* What to work on
Rewrite every line of the records below as a numbered list, leaving out any blank lines.

* Exercise inputs
★ ★ ★ ★

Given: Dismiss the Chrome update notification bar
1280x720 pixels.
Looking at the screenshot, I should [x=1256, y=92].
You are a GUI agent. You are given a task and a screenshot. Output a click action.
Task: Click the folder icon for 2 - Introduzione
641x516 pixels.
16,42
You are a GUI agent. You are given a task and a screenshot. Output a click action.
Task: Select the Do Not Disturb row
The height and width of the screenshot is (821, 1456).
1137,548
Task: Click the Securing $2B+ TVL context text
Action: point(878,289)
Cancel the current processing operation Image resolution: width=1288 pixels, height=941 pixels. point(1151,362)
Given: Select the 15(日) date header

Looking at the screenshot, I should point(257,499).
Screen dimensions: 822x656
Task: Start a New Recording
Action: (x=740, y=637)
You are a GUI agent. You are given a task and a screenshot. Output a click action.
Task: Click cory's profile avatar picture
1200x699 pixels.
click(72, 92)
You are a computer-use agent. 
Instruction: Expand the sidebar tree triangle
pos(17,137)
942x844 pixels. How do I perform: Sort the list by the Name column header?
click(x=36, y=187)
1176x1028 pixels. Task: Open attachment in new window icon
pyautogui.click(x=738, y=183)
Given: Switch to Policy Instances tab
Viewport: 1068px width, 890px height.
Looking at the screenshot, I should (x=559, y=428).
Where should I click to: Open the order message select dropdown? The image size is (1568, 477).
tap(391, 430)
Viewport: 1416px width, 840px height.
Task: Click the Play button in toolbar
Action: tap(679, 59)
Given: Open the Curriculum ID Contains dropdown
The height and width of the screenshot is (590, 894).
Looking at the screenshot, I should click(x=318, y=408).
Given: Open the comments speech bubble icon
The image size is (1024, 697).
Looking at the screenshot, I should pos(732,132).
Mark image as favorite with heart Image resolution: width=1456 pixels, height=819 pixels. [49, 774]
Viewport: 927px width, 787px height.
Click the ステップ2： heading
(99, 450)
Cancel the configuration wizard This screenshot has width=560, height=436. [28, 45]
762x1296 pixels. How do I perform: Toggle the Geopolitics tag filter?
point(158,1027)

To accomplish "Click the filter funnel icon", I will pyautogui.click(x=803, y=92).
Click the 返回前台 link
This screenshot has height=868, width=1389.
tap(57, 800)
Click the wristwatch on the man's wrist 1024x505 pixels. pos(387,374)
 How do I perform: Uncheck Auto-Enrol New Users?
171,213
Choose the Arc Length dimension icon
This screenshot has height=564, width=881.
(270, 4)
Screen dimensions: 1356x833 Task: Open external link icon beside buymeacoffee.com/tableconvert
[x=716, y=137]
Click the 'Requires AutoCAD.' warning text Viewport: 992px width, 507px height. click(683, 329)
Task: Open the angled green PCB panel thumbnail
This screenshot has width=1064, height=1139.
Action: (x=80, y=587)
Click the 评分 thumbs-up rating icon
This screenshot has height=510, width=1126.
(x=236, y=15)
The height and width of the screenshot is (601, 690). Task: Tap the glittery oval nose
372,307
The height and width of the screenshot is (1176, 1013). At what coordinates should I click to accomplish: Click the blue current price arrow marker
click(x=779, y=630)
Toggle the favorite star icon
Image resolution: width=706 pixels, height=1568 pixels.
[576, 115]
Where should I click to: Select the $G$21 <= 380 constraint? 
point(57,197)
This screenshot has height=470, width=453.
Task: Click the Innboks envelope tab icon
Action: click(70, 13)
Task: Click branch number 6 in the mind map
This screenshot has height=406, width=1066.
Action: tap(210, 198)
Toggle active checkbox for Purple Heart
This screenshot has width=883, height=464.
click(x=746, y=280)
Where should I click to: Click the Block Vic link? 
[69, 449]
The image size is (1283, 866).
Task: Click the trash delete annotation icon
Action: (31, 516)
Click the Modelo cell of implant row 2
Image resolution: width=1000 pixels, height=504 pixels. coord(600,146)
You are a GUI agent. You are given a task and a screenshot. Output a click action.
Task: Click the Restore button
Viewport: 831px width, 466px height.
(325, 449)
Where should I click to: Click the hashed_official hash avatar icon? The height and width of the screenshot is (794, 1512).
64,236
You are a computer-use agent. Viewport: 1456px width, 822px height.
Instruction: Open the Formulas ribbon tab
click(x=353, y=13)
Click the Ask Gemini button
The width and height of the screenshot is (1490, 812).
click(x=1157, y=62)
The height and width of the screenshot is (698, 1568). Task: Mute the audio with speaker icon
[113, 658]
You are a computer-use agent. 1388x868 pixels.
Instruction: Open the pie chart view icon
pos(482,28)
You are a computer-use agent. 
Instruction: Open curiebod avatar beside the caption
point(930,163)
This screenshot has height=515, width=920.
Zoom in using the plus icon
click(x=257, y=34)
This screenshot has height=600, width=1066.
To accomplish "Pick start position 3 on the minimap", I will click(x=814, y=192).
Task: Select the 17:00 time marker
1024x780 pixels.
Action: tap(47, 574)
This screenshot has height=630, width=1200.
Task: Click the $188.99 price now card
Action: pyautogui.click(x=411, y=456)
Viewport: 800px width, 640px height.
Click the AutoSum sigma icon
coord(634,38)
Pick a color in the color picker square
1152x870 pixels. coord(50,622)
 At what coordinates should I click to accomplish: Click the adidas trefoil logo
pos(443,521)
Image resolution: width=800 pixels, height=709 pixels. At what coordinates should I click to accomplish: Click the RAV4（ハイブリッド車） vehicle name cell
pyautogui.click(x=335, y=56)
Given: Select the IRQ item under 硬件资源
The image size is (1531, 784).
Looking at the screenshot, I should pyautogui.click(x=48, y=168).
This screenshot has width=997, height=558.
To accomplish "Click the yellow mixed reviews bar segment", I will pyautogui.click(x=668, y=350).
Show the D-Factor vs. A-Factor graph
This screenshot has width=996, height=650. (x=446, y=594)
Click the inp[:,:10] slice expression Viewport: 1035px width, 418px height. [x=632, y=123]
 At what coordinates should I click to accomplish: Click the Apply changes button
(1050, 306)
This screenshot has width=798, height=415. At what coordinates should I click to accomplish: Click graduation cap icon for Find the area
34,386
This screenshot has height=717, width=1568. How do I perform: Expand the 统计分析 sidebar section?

★ ★ ★ ★

* Solution
1. Given: Dismiss the Chrome update notification bar
2. 1280x720 pixels.
3. Looking at the screenshot, I should [x=1256, y=92].
4. You are a GUI agent. You are given a task and a screenshot. Output a click action.
5. Task: Click the folder icon for 2 - Introduzione
6. 641x516 pixels.
7. 16,42
8. You are a GUI agent. You are given a task and a screenshot. Output a click action.
9. Task: Select the Do Not Disturb row
10. The height and width of the screenshot is (821, 1456).
11. 1137,548
12. Task: Click the Securing $2B+ TVL context text
13. Action: point(878,289)
14. Cancel the current processing operation Image resolution: width=1288 pixels, height=941 pixels. point(1151,362)
15. Given: Select the 15(日) date header
16. Looking at the screenshot, I should point(257,499).
17. Screen dimensions: 822x656
18. Task: Start a New Recording
19. Action: (x=740, y=637)
20. You are a GUI agent. You are given a task and a screenshot. Output a click action.
21. Task: Click cory's profile avatar picture
22. 1200x699 pixels.
23. click(72, 92)
24. You are a computer-use agent. 
25. Instruction: Expand the sidebar tree triangle
26. pos(17,137)
27. 942x844 pixels. How do I perform: Sort the list by the Name column header?
28. click(x=36, y=187)
29. 1176x1028 pixels. Task: Open attachment in new window icon
30. pyautogui.click(x=738, y=183)
31. Given: Switch to Policy Instances tab
32. Viewport: 1068px width, 890px height.
33. Looking at the screenshot, I should (x=559, y=428).
34. Where should I click to: Open the order message select dropdown? The image size is (1568, 477).
35. tap(391, 430)
36. Viewport: 1416px width, 840px height.
37. Task: Click the Play button in toolbar
38. Action: tap(679, 59)
39. Given: Open the Curriculum ID Contains dropdown
40. The height and width of the screenshot is (590, 894).
41. Looking at the screenshot, I should click(x=318, y=408).
42. Given: Open the comments speech bubble icon
43. The image size is (1024, 697).
44. Looking at the screenshot, I should pos(732,132).
45. Mark image as favorite with heart Image resolution: width=1456 pixels, height=819 pixels. [49, 774]
46. Viewport: 927px width, 787px height.
47. Click the ステップ2： heading
48. (99, 450)
49. Cancel the configuration wizard This screenshot has width=560, height=436. [28, 45]
50. 762x1296 pixels. How do I perform: Toggle the Geopolitics tag filter?
51. point(158,1027)
52. To accomplish "Click the filter funnel icon", I will pyautogui.click(x=803, y=92).
53. Click the 返回前台 link
54. This screenshot has height=868, width=1389.
55. tap(57, 800)
56. Click the wristwatch on the man's wrist 1024x505 pixels. pos(387,374)
57.  How do I perform: Uncheck Auto-Enrol New Users?
58. 171,213
59. Choose the Arc Length dimension icon
60. This screenshot has height=564, width=881.
61. (270, 4)
62. Screen dimensions: 1356x833 Task: Open external link icon beside buymeacoffee.com/tableconvert
63. [x=716, y=137]
64. Click the 'Requires AutoCAD.' warning text Viewport: 992px width, 507px height. click(683, 329)
65. Task: Open the angled green PCB panel thumbnail
66. This screenshot has width=1064, height=1139.
67. Action: (x=80, y=587)
68. Click the 评分 thumbs-up rating icon
69. This screenshot has height=510, width=1126.
70. (x=236, y=15)
71. The height and width of the screenshot is (601, 690). Task: Tap the glittery oval nose
72. 372,307
73. The height and width of the screenshot is (1176, 1013). At what coordinates should I click to accomplish: Click the blue current price arrow marker
74. click(x=779, y=630)
75. Toggle the favorite star icon
76. Image resolution: width=706 pixels, height=1568 pixels.
77. [576, 115]
78. Where should I click to: Select the $G$21 <= 380 constraint? 
79. point(57,197)
80. This screenshot has height=470, width=453.
81. Task: Click the Innboks envelope tab icon
82. Action: click(70, 13)
83. Task: Click branch number 6 in the mind map
84. This screenshot has height=406, width=1066.
85. Action: tap(210, 198)
86. Toggle active checkbox for Purple Heart
87. This screenshot has width=883, height=464.
88. click(x=746, y=280)
89. Where should I click to: Click the Block Vic link? 
90. [69, 449]
91. The image size is (1283, 866).
92. Task: Click the trash delete annotation icon
93. Action: (31, 516)
94. Click the Modelo cell of implant row 2
95. Image resolution: width=1000 pixels, height=504 pixels. coord(600,146)
96. You are a GUI agent. You are given a task and a screenshot. Output a click action.
97. Task: Click the Restore button
98. Viewport: 831px width, 466px height.
99. (325, 449)
100. Where should I click to: Click the hashed_official hash avatar icon? The height and width of the screenshot is (794, 1512).
101. 64,236
102. You are a computer-use agent. Viewport: 1456px width, 822px height.
103. Instruction: Open the Formulas ribbon tab
104. click(x=353, y=13)
105. Click the Ask Gemini button
106. The width and height of the screenshot is (1490, 812).
107. click(x=1157, y=62)
108. The height and width of the screenshot is (698, 1568). Task: Mute the audio with speaker icon
109. [113, 658]
110. You are a computer-use agent. 1388x868 pixels.
111. Instruction: Open the pie chart view icon
112. pos(482,28)
113. You are a computer-use agent. 
114. Instruction: Open curiebod avatar beside the caption
115. point(930,163)
116. This screenshot has height=515, width=920.
117. Zoom in using the plus icon
118. click(x=257, y=34)
119. This screenshot has height=600, width=1066.
120. To accomplish "Pick start position 3 on the minimap", I will click(x=814, y=192).
121. Task: Select the 17:00 time marker
122. 1024x780 pixels.
123. Action: tap(47, 574)
124. This screenshot has height=630, width=1200.
125. Task: Click the $188.99 price now card
126. Action: pyautogui.click(x=411, y=456)
127. Viewport: 800px width, 640px height.
128. Click the AutoSum sigma icon
129. coord(634,38)
130. Pick a color in the color picker square
131. 1152x870 pixels. coord(50,622)
132.  At what coordinates should I click to accomplish: Click the adidas trefoil logo
133. pos(443,521)
134. Image resolution: width=800 pixels, height=709 pixels. At what coordinates should I click to accomplish: Click the RAV4（ハイブリッド車） vehicle name cell
135. pyautogui.click(x=335, y=56)
136. Given: Select the IRQ item under 硬件资源
137. The image size is (1531, 784).
138. Looking at the screenshot, I should pyautogui.click(x=48, y=168).
139. This screenshot has width=997, height=558.
140. To accomplish "Click the yellow mixed reviews bar segment", I will pyautogui.click(x=668, y=350).
141. Show the D-Factor vs. A-Factor graph
142. This screenshot has width=996, height=650. (x=446, y=594)
143. Click the inp[:,:10] slice expression Viewport: 1035px width, 418px height. [x=632, y=123]
144.  At what coordinates should I click to accomplish: Click the Apply changes button
145. (1050, 306)
146. This screenshot has width=798, height=415. At what coordinates should I click to accomplish: Click graduation cap icon for Find the area
147. 34,386
148. This screenshot has height=717, width=1568. How do I perform: Expand the 统计分析 sidebar section?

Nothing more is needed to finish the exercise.